> **AIM**
Gather every line of the material below that contains the string "what", and copy each such line in full. Case counts.

=== MATERIAL SHOWN ===

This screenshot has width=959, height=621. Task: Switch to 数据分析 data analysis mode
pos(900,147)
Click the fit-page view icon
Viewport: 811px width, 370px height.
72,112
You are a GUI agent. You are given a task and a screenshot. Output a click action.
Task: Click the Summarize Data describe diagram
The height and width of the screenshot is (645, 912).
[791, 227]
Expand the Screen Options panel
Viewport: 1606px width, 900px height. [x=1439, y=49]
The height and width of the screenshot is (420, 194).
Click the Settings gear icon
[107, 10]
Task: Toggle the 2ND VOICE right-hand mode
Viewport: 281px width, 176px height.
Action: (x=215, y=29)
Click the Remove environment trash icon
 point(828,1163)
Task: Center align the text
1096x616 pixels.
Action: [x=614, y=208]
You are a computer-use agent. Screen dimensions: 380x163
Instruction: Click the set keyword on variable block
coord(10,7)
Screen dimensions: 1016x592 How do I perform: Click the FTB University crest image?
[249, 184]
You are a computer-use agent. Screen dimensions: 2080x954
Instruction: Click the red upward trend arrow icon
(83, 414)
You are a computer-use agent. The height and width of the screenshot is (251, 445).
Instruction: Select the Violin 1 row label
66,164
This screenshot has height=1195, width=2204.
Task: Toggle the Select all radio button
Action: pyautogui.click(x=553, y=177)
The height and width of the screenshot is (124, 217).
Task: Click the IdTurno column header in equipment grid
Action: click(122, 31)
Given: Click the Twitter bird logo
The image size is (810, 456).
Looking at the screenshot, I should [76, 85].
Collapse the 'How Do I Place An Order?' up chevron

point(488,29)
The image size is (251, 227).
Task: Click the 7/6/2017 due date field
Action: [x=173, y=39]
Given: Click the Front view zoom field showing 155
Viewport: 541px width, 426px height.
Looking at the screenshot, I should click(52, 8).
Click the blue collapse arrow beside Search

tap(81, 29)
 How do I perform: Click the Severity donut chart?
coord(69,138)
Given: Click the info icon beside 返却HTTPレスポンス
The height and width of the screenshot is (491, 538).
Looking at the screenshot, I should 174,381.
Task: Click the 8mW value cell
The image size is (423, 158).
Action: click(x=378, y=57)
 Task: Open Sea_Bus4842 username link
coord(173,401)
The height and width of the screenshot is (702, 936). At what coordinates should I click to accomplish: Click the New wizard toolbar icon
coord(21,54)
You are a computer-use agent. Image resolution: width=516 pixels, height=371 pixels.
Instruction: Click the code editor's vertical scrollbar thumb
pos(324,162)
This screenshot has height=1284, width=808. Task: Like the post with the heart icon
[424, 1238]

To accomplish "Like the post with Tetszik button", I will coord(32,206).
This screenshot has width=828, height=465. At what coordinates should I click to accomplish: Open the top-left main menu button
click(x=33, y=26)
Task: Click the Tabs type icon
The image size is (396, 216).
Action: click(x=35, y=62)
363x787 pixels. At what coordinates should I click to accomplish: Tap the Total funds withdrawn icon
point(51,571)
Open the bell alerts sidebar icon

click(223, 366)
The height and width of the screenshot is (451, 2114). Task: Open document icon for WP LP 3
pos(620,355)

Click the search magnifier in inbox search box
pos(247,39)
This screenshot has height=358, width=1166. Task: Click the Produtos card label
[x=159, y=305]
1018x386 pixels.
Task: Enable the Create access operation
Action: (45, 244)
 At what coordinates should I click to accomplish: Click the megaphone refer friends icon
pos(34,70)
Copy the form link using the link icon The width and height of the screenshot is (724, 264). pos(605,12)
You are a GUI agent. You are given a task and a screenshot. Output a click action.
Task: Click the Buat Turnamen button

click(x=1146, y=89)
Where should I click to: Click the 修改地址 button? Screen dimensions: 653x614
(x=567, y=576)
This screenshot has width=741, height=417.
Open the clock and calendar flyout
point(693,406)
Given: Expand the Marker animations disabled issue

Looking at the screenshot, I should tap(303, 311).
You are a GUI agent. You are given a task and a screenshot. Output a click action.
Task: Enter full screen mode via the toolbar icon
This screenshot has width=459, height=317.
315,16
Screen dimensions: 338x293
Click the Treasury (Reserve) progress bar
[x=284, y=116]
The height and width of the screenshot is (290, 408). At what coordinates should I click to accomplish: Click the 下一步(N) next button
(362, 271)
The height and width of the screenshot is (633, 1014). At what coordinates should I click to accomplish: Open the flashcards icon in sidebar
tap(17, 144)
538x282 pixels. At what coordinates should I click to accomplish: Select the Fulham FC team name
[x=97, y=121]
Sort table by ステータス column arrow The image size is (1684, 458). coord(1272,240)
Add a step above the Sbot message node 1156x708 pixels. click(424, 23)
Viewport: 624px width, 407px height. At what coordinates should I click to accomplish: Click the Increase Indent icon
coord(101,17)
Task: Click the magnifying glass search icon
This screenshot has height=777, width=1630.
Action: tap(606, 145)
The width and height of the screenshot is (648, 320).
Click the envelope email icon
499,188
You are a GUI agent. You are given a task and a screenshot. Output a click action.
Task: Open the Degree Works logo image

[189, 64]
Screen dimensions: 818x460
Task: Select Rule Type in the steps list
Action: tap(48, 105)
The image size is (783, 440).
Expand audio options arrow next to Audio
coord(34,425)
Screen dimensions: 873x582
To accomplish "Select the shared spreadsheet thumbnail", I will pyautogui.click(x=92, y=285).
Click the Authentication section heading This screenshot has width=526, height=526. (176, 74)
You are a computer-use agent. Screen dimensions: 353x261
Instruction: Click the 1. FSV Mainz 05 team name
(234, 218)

===

> **RESPONSE TO THIS EXERCISE**
The height and width of the screenshot is (702, 936). At what coordinates should I click to accomplish: Click the New wizard toolbar icon
This screenshot has width=828, height=465. At what coordinates should I click to accomplish: Open the top-left main menu button
363x787 pixels. At what coordinates should I click to accomplish: Tap the Total funds withdrawn icon
 At what coordinates should I click to accomplish: Click the megaphone refer friends icon
The height and width of the screenshot is (290, 408). At what coordinates should I click to accomplish: Click the 下一步(N) next button
The height and width of the screenshot is (633, 1014). At what coordinates should I click to accomplish: Open the flashcards icon in sidebar
538x282 pixels. At what coordinates should I click to accomplish: Select the Fulham FC team name
Viewport: 624px width, 407px height. At what coordinates should I click to accomplish: Click the Increase Indent icon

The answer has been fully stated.